Oct 30, 2018 - Technology

A year after tweets doubled in size, brevity still rules

Photo of Twitter app icon on smartphone.

Twitter mobile app. Photo: Thomas Trutschel/Photothek via Getty Images

Nearly a year since Twitter doubled the character limit of tweets from 140 to 280, the company has found that the most common length of tweets in English is 33 characters, one fewer than before the change.

The bottom line: The increase in length hasn't turned all tweets into short novels. Instead, it seems the change simply made it easier for users to avoid using a litany of abbreviations. And for users who still want to post longer thoughts, Twitter has also improved the ability to create so-called "tweetstorms," or sequences of connected tweets.

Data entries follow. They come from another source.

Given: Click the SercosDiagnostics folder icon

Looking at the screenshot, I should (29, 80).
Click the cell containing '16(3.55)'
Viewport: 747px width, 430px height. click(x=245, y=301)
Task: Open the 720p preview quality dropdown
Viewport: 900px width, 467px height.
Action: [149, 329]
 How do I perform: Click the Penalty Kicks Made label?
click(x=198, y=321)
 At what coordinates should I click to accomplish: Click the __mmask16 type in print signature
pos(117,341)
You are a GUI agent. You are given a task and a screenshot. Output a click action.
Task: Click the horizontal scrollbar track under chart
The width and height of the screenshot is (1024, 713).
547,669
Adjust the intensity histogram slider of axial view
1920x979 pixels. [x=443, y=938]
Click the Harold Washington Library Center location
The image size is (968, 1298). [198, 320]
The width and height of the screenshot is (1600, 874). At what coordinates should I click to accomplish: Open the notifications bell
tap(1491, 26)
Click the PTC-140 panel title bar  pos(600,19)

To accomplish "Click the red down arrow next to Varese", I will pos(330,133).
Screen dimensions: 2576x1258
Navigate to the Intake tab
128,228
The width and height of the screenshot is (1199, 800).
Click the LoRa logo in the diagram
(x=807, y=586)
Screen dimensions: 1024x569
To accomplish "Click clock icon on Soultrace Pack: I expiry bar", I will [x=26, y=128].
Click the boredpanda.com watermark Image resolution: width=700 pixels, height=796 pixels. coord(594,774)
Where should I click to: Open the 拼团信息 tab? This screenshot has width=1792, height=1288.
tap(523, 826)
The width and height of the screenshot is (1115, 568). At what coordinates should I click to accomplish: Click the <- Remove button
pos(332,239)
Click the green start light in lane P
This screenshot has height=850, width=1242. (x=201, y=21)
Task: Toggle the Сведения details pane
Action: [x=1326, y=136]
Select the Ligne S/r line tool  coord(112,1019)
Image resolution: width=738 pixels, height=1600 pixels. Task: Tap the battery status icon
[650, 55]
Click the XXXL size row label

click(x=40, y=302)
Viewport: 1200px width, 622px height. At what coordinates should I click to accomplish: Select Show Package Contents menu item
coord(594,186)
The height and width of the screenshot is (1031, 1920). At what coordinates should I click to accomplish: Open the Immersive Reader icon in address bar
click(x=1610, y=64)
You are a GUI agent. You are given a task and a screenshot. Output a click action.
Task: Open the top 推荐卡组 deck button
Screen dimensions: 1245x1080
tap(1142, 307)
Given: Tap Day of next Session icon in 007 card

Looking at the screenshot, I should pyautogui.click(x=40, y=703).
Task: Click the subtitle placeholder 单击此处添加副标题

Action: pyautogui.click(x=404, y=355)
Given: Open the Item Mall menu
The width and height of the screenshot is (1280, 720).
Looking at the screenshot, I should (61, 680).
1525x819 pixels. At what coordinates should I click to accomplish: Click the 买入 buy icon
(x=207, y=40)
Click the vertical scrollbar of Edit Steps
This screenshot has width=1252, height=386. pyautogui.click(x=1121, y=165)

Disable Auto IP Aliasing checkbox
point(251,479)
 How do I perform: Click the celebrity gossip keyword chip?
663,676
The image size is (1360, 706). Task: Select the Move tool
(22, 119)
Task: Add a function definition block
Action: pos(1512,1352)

By the numbers (for English-language tweets):

  • Only about 1% of tweets hit the 280-character limit.
  • 12% are longer than 140 characters (versus the 9% that hit the 140-character limit historically), and 5% are longer than 190 characters.
  • Across all languages, 6% of all tweets are longer than 140 characters and 3% are longer than 190 characters.
  • 54% more messages say "please" and 22% more use "thank you" since the character limit doubled.
  • There's a decline of abbreviations like "gr8" (-36%), "b4" (-13%), and "sry" (-5%) in favor of the full words — "great" (+32%), "before" (+70%), and "sorry" (+31%).
  • 30% more tweets include a question mark, and there are more replies to tweets.